We must also choose the right management strategy for each place, reduce outside pressures on conservation areas, and work with Indigenous Peoples and local communities as stewards, knowledge-holders and beneficiaries. Efforts to protect and support these areas must include legal frameworks that confirm local tenure rights and protection boundaries.

Achieving the 30x30 goals will only be possible with the help of Indigenous Peoples and local communities, who collectively manage a significant proportion of the world’s terrestrial, marine and freshwater habitats. The importance of socially inclusive conservation strategies has been demonstrated time and time again around the world. Conservation that includes Indigenous Peoples and local communities in decision-making roles have noticeably higher success rates than those where outside entities override local control.
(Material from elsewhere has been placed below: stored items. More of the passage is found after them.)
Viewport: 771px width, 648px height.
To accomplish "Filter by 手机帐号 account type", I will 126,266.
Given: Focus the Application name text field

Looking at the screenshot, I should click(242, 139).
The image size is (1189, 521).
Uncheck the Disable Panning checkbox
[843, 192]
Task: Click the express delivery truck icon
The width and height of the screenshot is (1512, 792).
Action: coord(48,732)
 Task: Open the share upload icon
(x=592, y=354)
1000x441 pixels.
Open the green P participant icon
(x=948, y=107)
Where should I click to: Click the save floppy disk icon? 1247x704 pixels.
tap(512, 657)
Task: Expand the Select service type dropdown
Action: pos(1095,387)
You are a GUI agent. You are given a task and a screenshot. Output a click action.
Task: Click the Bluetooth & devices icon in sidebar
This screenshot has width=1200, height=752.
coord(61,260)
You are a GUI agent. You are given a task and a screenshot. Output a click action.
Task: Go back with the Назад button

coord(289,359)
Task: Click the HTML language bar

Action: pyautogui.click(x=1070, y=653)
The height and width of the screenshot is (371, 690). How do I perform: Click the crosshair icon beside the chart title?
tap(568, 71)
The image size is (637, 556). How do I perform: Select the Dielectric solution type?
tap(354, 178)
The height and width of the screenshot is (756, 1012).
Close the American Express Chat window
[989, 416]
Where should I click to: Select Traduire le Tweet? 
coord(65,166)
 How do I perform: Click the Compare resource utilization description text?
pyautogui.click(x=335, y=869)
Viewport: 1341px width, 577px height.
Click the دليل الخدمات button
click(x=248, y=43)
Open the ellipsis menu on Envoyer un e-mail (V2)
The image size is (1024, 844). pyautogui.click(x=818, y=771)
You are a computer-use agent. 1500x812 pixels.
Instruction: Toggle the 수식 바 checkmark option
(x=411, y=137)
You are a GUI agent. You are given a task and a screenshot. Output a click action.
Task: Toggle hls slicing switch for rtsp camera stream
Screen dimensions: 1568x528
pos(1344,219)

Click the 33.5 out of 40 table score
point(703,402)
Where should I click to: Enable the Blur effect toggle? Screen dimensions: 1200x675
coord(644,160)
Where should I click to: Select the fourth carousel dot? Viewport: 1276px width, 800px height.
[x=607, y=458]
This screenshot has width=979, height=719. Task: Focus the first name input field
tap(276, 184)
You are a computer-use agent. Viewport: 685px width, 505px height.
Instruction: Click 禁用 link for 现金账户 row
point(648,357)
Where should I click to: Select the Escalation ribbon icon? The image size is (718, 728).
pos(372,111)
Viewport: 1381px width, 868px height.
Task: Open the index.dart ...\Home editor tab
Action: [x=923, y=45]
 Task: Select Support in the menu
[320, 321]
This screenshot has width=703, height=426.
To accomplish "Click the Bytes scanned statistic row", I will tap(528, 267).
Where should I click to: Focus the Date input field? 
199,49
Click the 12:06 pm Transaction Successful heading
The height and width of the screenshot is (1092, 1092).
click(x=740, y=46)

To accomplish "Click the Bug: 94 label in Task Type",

Swafia Shahibu picks propagules from the trees at the mangrove restoration site in Mtangawanda, Lamu.
MTANGAWANDA WOMEN'S ASSOCIATION Swafia Shahibu picks propagules from the trees at the mangrove restoration site in Mtangawanda, Lamu. © Sarah Waiswa

It’s time to leverage new tools.

Protected areas are part of a a much larger matrix of strategies needed to conserve a minimum threshold of 30 percent of the natural world before the end of this decade. Policies to curb wildlife trade and natural resources extraction, reduce pollution, and mitigate climate change would greatly improve their success. Further, establishing payment structures that recognize the benefits of natural areas to human society—from freshwater supply to carbon sequestration to the mitigation of natural disasters like fire and hurricanes—can motivate new funding for conservation and protected areas management.

The 30x30 goals are vital to the future of all life on Earth—including our own. These goals are bold and unprecedented in scale, but they are also achievable through coordinated and collaborative efforts that build off best practices. TNC is committed to 30x30 as our guiding framework for protection going forward.